Background: Transcranial contrast Doppler studies have shown an increased prevalence of right-to-left shunts in patients with migraine with aura compared with controls. The anatomy and size of these right-to-left shunts have never been directly assessed.
Methods: In a cross-sectional case-control study, the authors performed transesophageal contrast echocardiography in 93 consecutive patients with migraine with aura and 93 healthy controls.

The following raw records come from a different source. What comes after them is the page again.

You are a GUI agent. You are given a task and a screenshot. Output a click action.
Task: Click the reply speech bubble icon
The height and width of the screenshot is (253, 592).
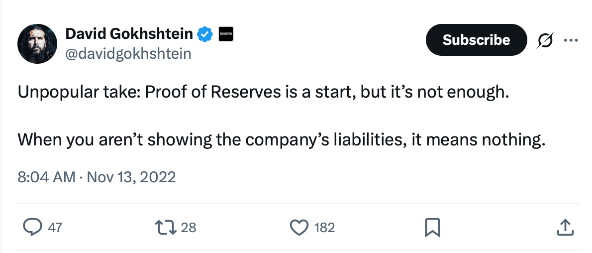[x=33, y=228]
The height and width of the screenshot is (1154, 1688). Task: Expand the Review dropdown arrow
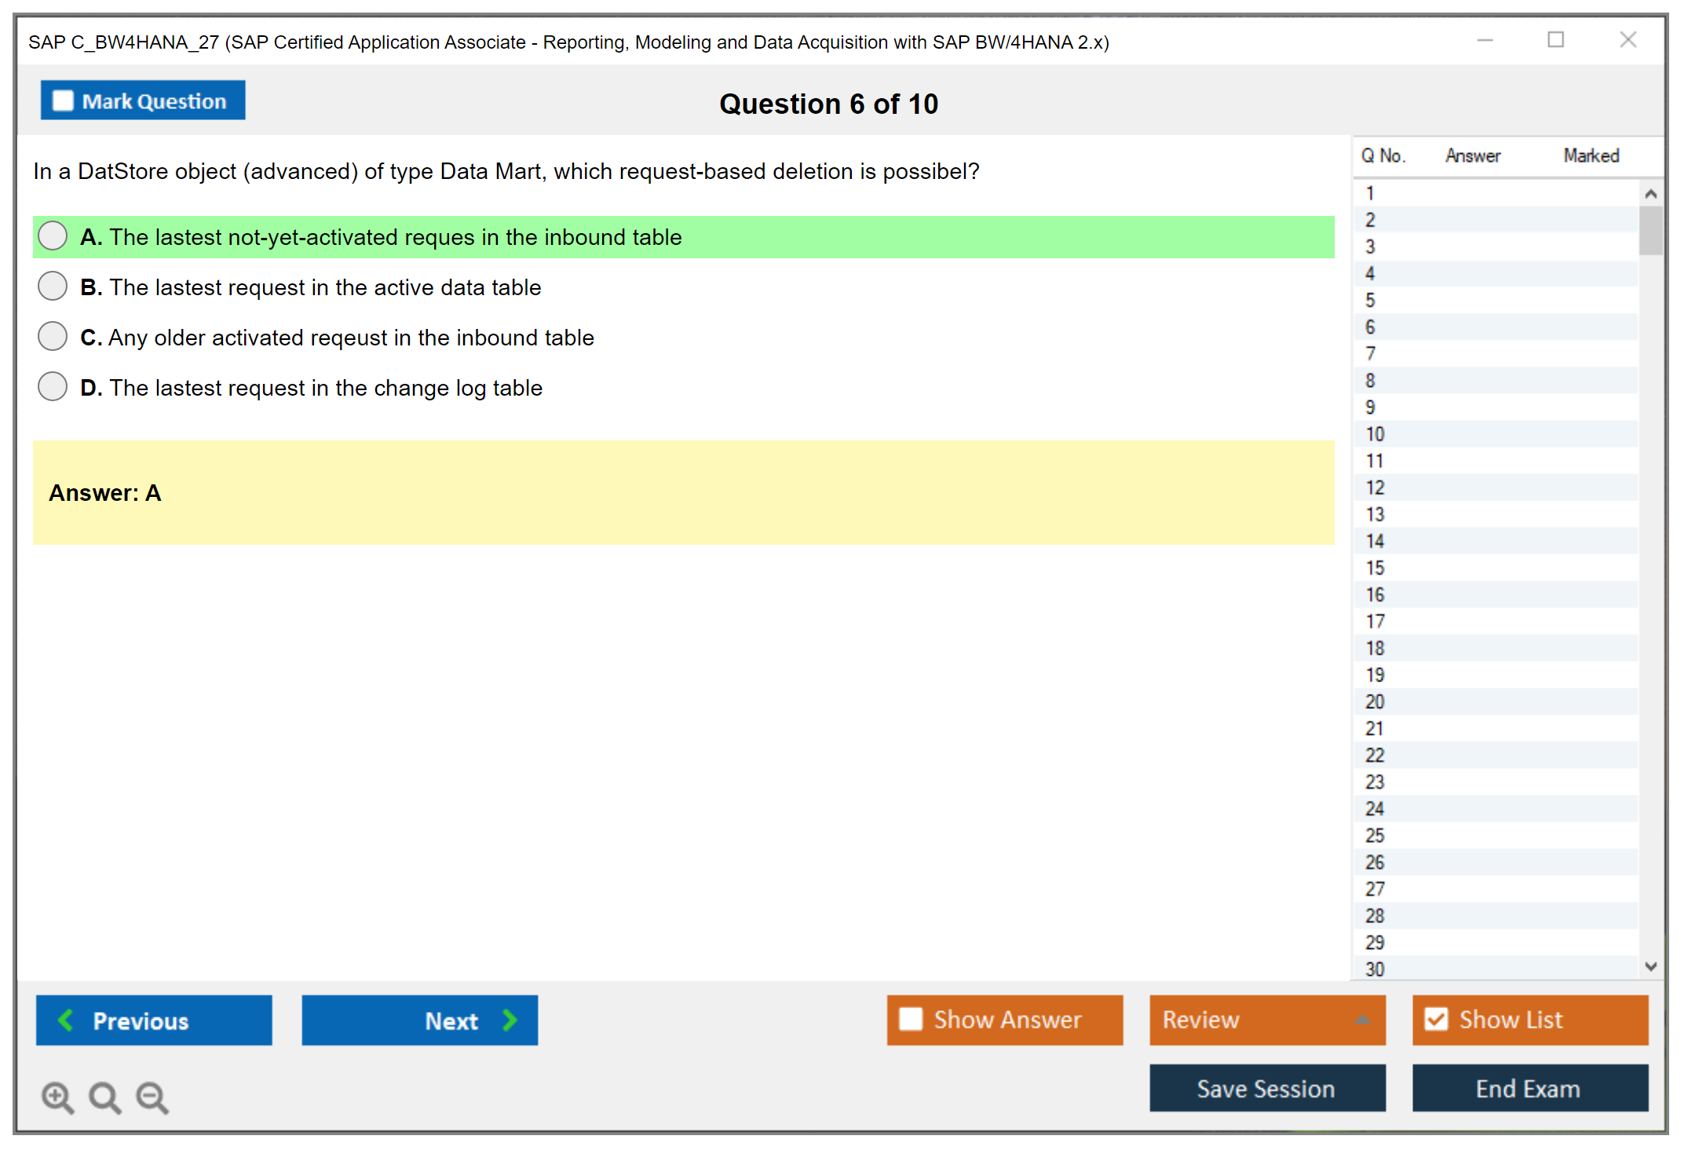coord(1363,1020)
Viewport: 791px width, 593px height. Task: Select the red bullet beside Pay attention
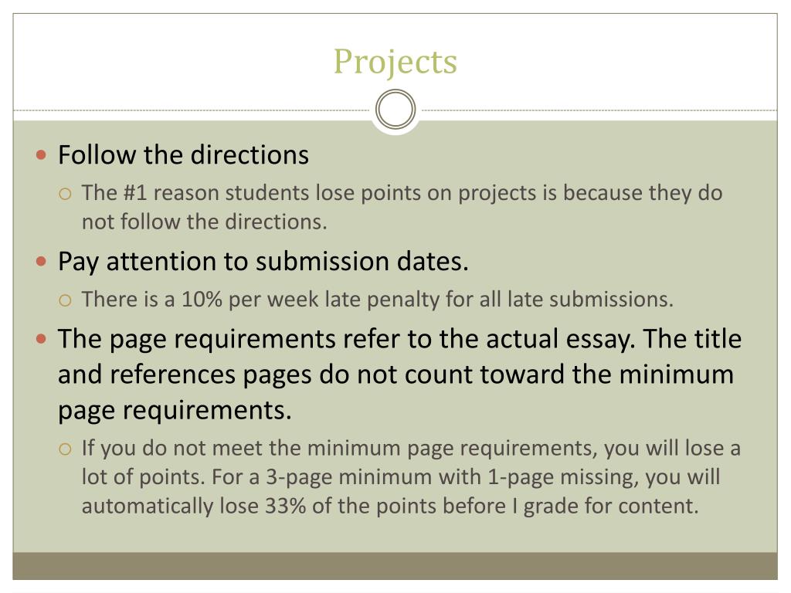(x=42, y=261)
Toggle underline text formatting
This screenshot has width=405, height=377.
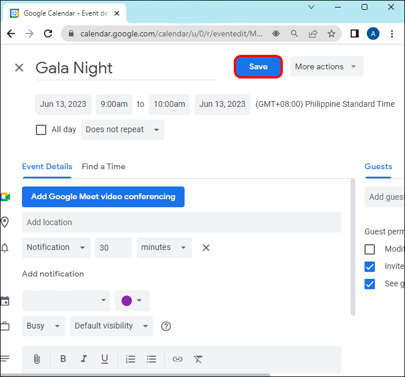(x=105, y=359)
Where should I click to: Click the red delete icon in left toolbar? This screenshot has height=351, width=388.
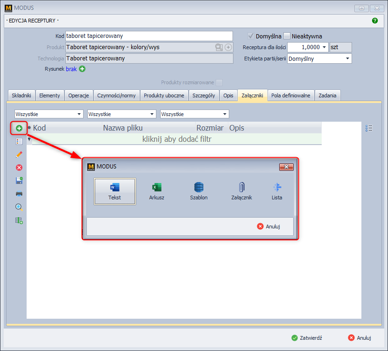click(x=19, y=168)
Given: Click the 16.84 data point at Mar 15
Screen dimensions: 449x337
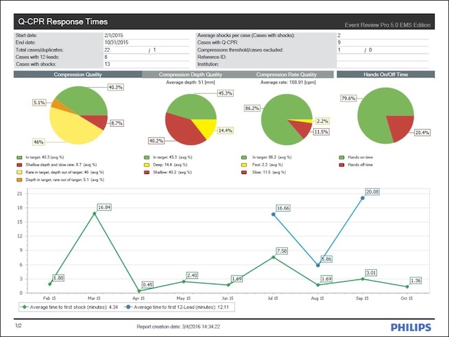Looking at the screenshot, I should [x=95, y=214].
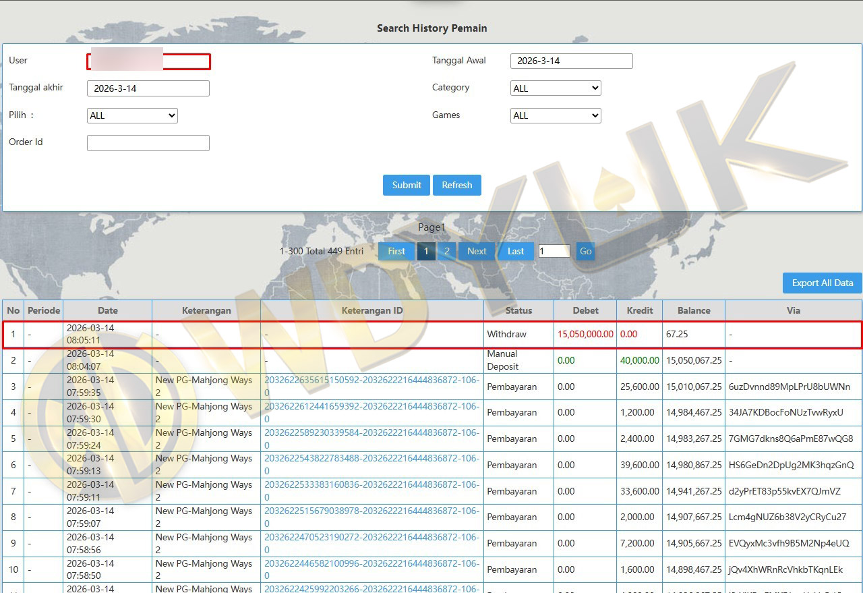863x593 pixels.
Task: Click the Next page button
Action: [x=477, y=251]
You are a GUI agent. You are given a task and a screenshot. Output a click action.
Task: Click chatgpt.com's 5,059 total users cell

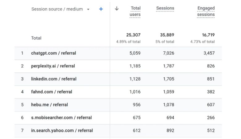(x=135, y=53)
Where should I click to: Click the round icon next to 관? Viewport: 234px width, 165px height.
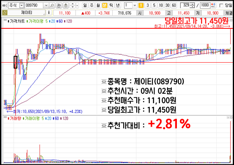click(65, 6)
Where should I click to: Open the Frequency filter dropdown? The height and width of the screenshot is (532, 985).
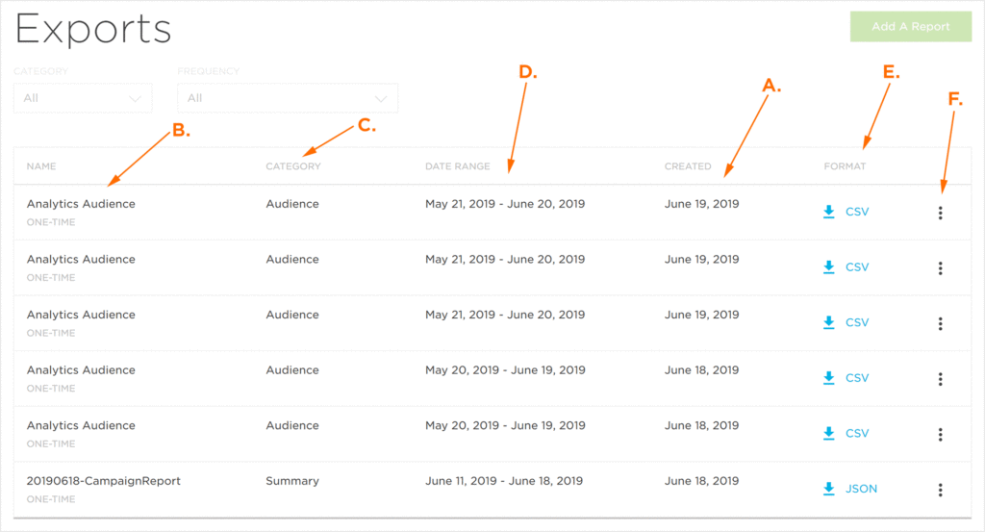click(288, 98)
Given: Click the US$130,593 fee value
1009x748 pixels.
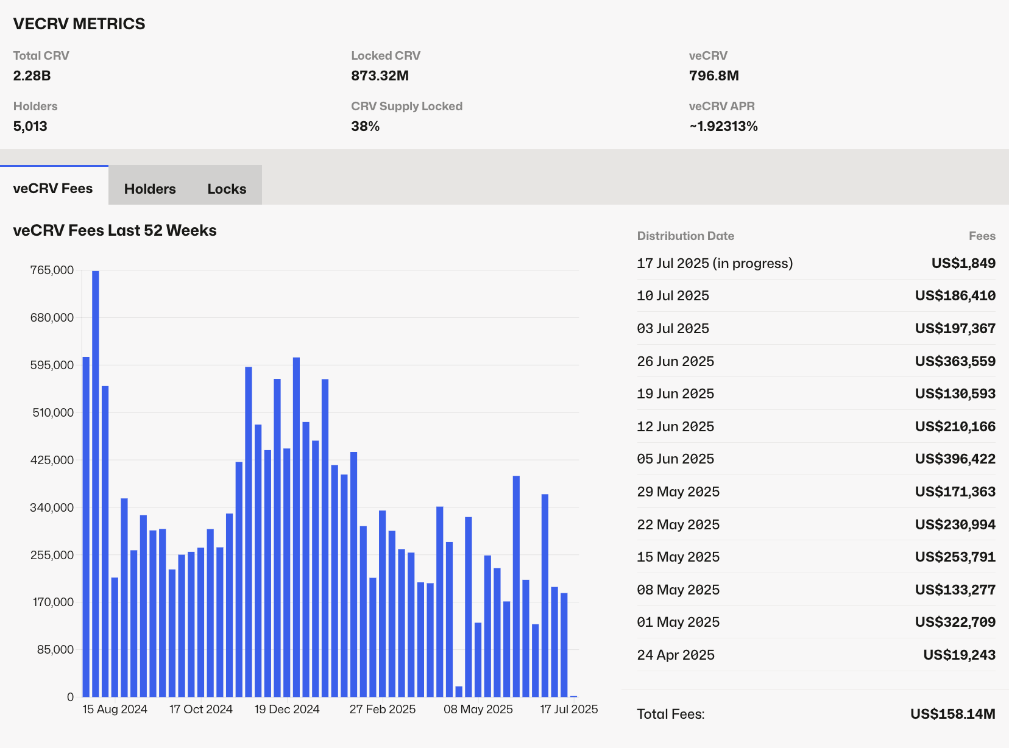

Results: A patent foramen ovale was present in 44 (47% [95% CI 37 to 58%]) patients with migraine with aura and 16 (17% [95% CI 10 to 26%]) control subjects (OR 4.56 [95% CI 1.97 to 10.57]; p < 0.001). A small shunt was equally prevalent in migraineurs (10% [95% CI 5 to 18%]) and controls (10% [95% CI 5 to 18%]), but a moderate-sized or large shunt was found more often in the migraine group (38% [95% CI 28 to 48%] vs 8% [95% CI 2 to 13%] in controls; p < 0.001). The presence of more than a small shunt increased the odds of having migraine with aura 7.78-fold (95% CI 2.53 to 29.30; p < 0.001). Besides patent foramen ovale prevalence and shunt size, no other echocardiographic differences were found between the study groups. Headache and baseline characteristics did not differ in migraine patients with and without shunt.
Conclusions: Nearly half of all patients with migraine with aura have a right-to-left shunt due to a patent foramen ovale. Shunt size is larger in migraineurs than controls. The clinical presentation of migraine is identical in patients with and without a patent foramen ovale.